## Description of the task
Find each line in the records below that contains the word "width", and copy those lines out in full. Case counts.

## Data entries
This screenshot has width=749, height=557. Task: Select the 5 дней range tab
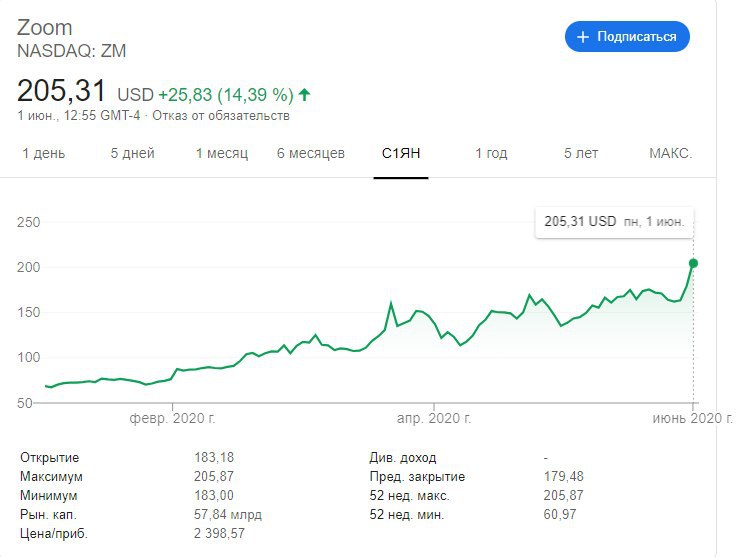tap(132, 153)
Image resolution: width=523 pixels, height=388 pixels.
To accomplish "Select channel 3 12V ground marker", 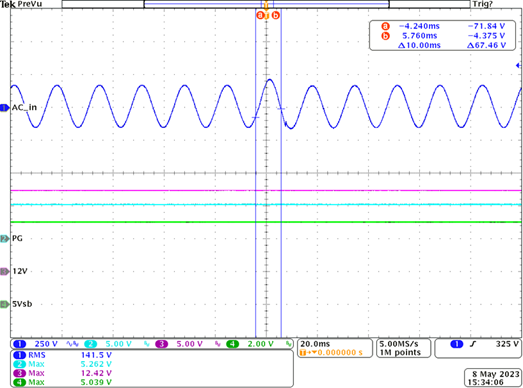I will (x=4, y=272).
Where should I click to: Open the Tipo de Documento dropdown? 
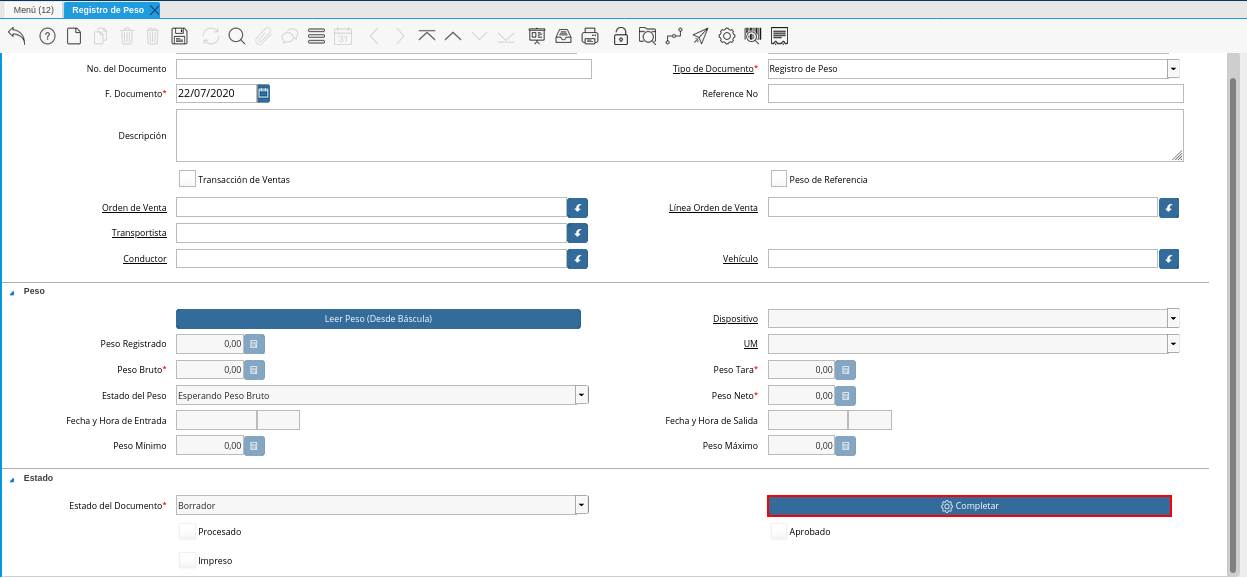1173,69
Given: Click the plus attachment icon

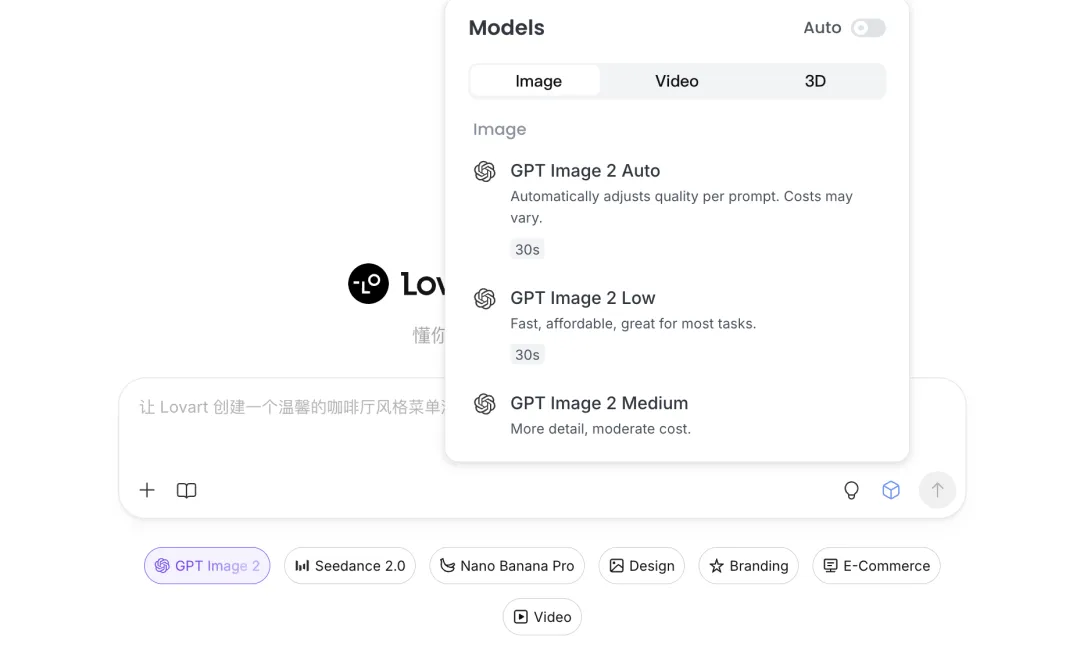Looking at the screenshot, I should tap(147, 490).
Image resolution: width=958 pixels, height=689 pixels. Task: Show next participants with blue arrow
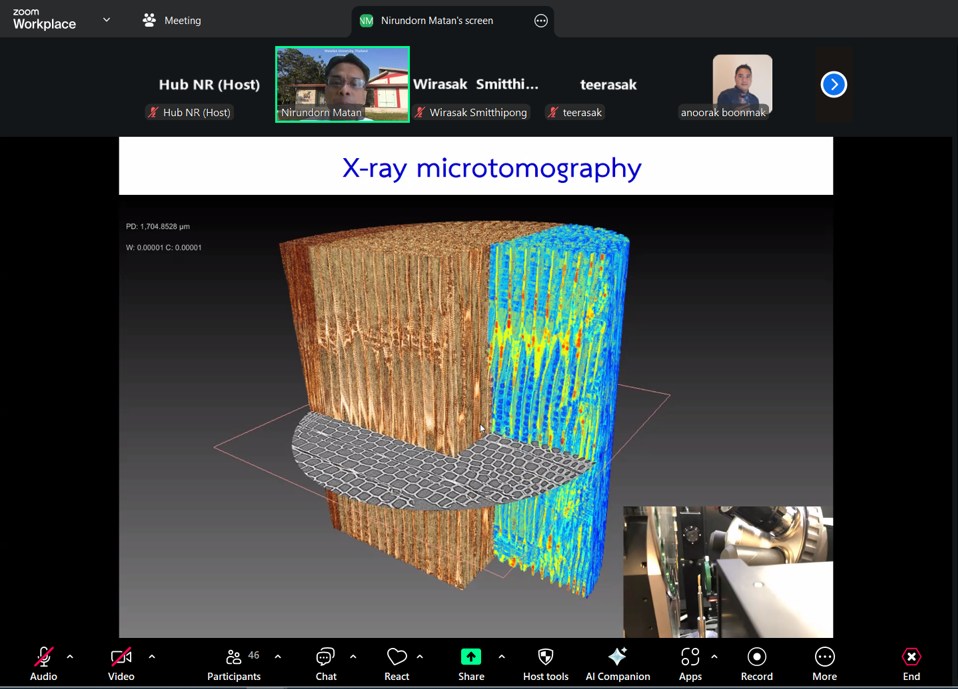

## In response
This screenshot has width=749, height=557. Task: Select the 5 дней range tab
Image resolution: width=523 pixels, height=388 pixels.
Image resolution: width=958 pixels, height=689 pixels. Task: Show next participants with blue arrow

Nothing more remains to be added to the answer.